The Cold Start Problem: Be aware that if a user requests a summary after the warming job is enqueued but before it completes, they will still experience a cache miss and have to wait.


Production-Hardening Your System

  • Queue Prioritization: User-initiated jobs (Pattern 1) that a user is actively waiting for should run in a high-priority queue (:default or :high). Background warming jobs (Pattern 3) where no one is waiting should run in a :low_priority queue so they don’t block password resets or other critical tasks.

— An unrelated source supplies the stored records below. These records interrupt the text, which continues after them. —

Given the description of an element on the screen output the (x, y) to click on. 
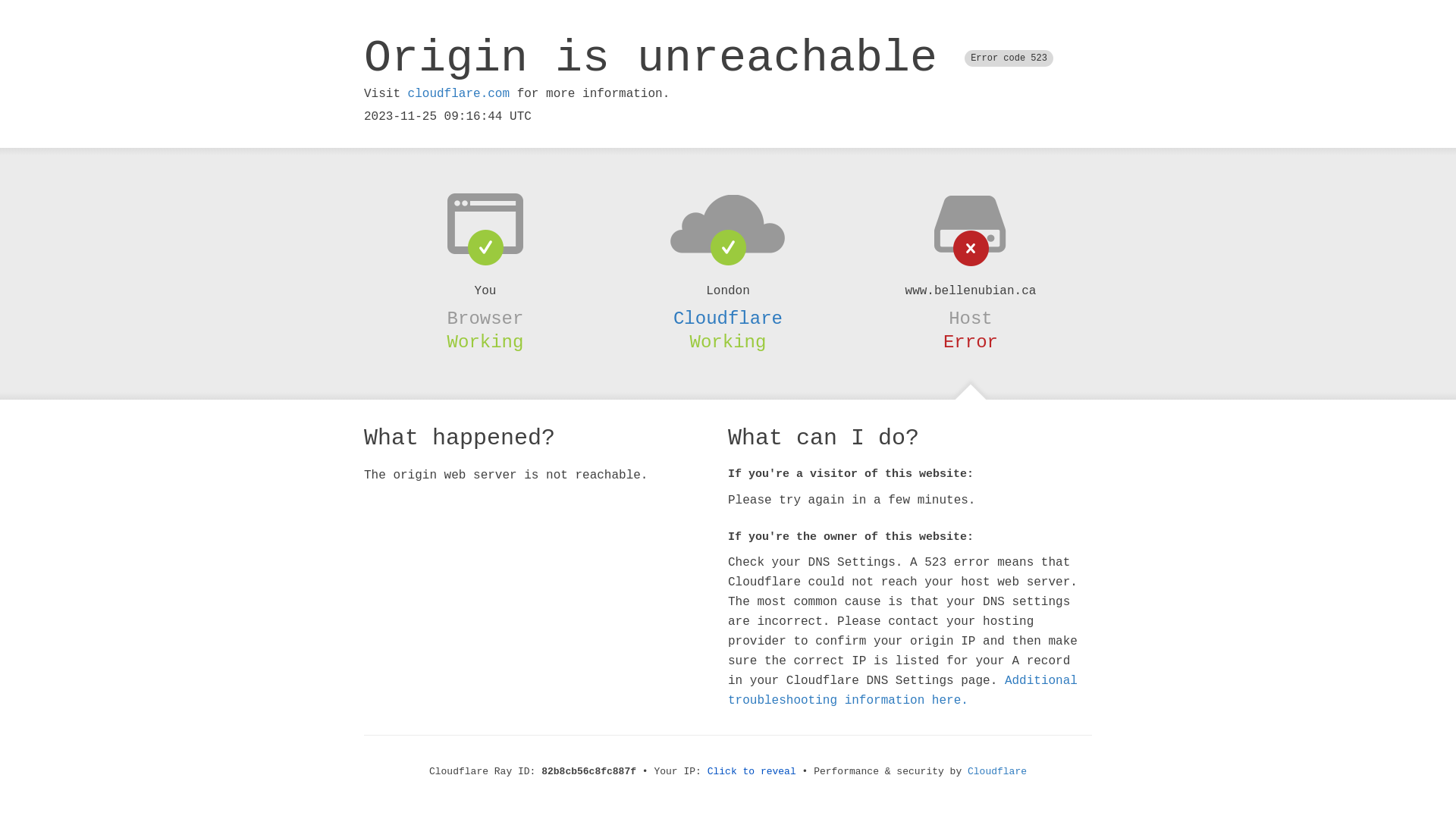
cloudflare.com Element type: text (458, 93)
Cloudflare Element type: text (727, 318)
Cloudflare Element type: text (996, 771)
Click to reveal Element type: text (751, 771)
Additional troubleshooting information here. Element type: text (902, 690)
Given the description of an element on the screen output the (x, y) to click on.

  • Cost Analysis: Caching prevents redundant API calls. Without it, 1,000 users viewing the same popular document means 1,000 API calls (e.g., $10). With caching, it’s 1 API call + 999 cache hits (total cost: $0.01). Pattern 3 has a different model: you pay to generate a summary for every new document, but you save money by preventing multiple generations for popular ones.

  • Monitoring & Observability: Don’t fly blind. How do you track cache performance?

    1. Instrument Your Code: Use ActiveSupport::Notifications or a simple wrapper to send data to StatsD or another metrics service.
      # config/initializers/cache_monitoring.rb
      module CacheMonitoring
        def fetch(key, **options, &block)
          hit = exist?(key)
          ::StatsD.increment("cache.#{key.first}.#{hit ? 'hit' : 'miss'}")
          super
        end
      end
      Rails.cache.singleton_class.prepend(CacheMonitoring)
      
    2. Use APM Tools: Services like Scout APM, Skylight, or New Relic often provide cache performance monitoring out of the box.
    3. Check Redis Directly: The redis-cli INFO command provides basic hit/miss stats.
  • Progressive Enhancement: What if Action Cable disconnects? Your feature should degrade gracefully. Provide a “Check for updates” button that triggers a poll to the server, or fall back to a simple page reload.

Conclusion

Moving from a synchronous request to a system that feels instantaneous requires architectural discipline. By choosing the right pattern for your use case—balancing user experience, complexity, and cost—you can build AI features in Rails that are fast, reliable, and production-ready.